= River Douglas railway station =

Former railway station in England

River Douglas railway station was a former railway station of the West Lancashire Railway (WLR) on the Southport-Preston Line in North West England, which opened in 1878. The station was near the village of Hesketh Bank, located approximately 500 m to the east of Hesketh Bank station, adjacent to an iron swing bridge on the western bank of the River Douglas.

==History==
The station was 'passed for traffic' on 13 July 1878 and opened on 1 August, consisting of two platforms for the line's double tracks. Steps from the eastern end of each platform led to small wharf where the WLR operated a paddle steamer, the Virginia, up the Douglas and across the River Ribble to Lytham St Annes. Another vessel operated to Naze Point at Freckleton and it appears the station was specifically built to facilitate these services. However, the services operated at a loss and ceased sailing after the summer of 1879.

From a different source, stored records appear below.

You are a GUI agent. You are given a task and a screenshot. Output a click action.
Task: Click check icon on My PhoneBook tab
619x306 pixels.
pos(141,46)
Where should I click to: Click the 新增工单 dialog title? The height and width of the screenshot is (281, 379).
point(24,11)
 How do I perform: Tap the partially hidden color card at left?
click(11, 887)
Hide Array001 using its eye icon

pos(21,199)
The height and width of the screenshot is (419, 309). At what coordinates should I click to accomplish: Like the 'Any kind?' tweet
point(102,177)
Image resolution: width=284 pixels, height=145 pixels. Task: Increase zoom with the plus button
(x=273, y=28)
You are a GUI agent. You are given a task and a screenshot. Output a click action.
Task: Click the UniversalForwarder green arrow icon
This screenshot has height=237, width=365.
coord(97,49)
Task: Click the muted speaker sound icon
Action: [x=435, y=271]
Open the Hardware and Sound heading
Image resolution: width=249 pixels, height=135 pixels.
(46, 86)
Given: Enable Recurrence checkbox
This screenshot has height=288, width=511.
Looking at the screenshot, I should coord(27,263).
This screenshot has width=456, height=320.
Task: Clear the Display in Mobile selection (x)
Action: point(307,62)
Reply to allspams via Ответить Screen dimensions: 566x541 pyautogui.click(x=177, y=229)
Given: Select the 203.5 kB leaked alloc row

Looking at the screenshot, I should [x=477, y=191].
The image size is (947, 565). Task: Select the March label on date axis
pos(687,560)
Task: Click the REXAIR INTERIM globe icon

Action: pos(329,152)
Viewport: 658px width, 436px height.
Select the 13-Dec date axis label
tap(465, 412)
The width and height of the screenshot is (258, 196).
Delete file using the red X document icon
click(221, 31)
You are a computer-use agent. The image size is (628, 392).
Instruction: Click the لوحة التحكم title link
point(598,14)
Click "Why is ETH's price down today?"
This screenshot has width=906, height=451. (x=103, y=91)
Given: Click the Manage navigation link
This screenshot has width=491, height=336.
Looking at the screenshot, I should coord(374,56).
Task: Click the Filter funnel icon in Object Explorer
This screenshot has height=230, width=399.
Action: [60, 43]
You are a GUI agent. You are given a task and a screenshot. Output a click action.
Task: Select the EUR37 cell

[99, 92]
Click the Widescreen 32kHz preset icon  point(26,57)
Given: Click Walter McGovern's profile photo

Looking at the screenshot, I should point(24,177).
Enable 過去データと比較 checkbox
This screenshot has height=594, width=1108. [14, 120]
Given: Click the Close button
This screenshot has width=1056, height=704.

A temporary wooden bridge and a large crane was built in 1877 to the north of the station upon which a single siding ran, which served steam barges operated by the WLR using in the construction of the railway line. The barges carried building materials from the Leeds and Liverpool Canal and the crane would load the materials into railway wagons. The wooden bridge was demolished when the swing bridge opened. Also located at the station were other sidings - eventually four in total - including ones that ran to brickworks north and south of the station.

The swing bridge was controlled from the station's signal box, and would open to allow tall-masted vessels passage up and down the river; in September 1913, the bridge was welded shut as sailing vessels no longer navigated the river. Although the bridge was not yet built when River Douglas station opened, the station was built as a through station, and on 18 May 1882 a 3 mi extension was opened to Longton, and through to the WLR's near terminus at Fishergate Hill in Preston in September. By then there were no sailings from the WLR's wharf at River Douglas but the station appears to have remained open as a "request stop" for the few passengers who still used it.

The station closed on 25 April 1889 and the buildings and platforms were subsequently demolished, and the site became an industrial yard. The swing bridge was demolished after the line closed on 7 September 1964 as a result of the Beeching axe.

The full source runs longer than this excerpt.